EXERCISE OBJECTIVE: Report only the number of lines in the material below that contain the string "This". Case counts.

MATERIAL TO PROCESS:

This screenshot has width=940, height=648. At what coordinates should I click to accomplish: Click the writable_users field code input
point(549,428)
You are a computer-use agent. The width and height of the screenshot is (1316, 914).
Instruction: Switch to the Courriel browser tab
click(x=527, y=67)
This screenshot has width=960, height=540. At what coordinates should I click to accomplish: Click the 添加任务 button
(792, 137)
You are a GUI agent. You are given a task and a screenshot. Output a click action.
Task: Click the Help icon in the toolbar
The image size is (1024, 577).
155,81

--

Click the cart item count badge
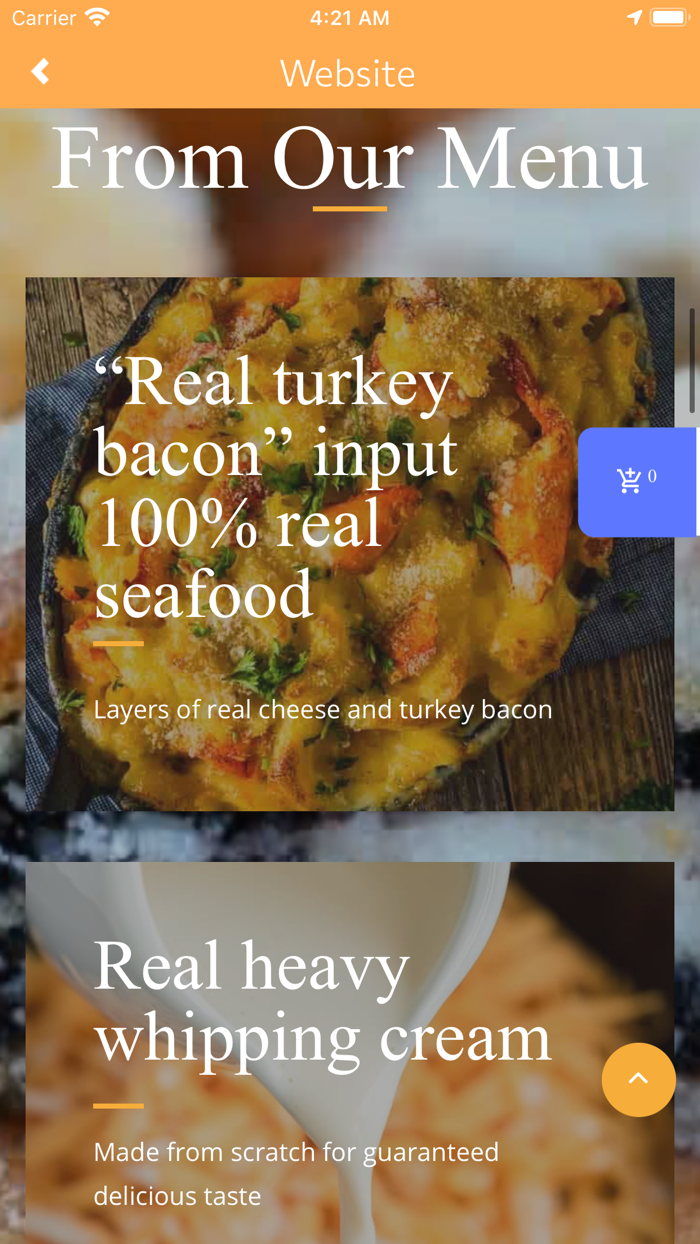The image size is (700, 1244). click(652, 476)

* * *

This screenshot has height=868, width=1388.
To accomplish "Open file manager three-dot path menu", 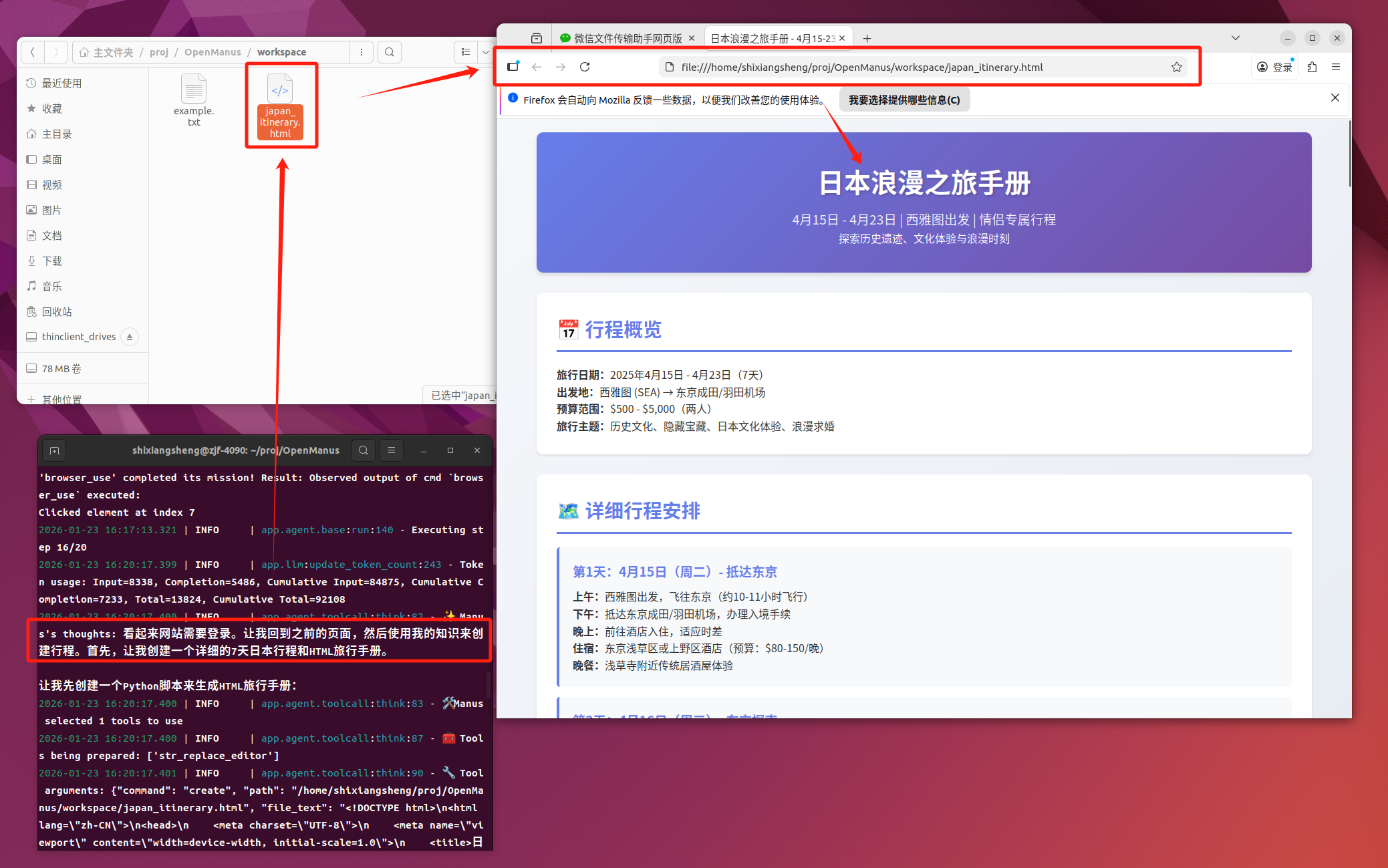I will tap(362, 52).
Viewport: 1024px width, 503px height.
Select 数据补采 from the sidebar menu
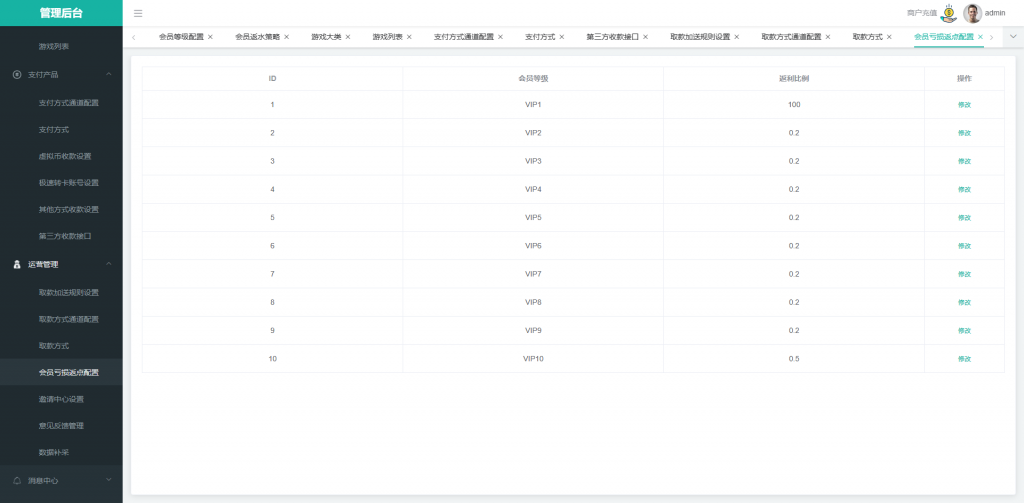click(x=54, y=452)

FINISHED EXERCISE: 3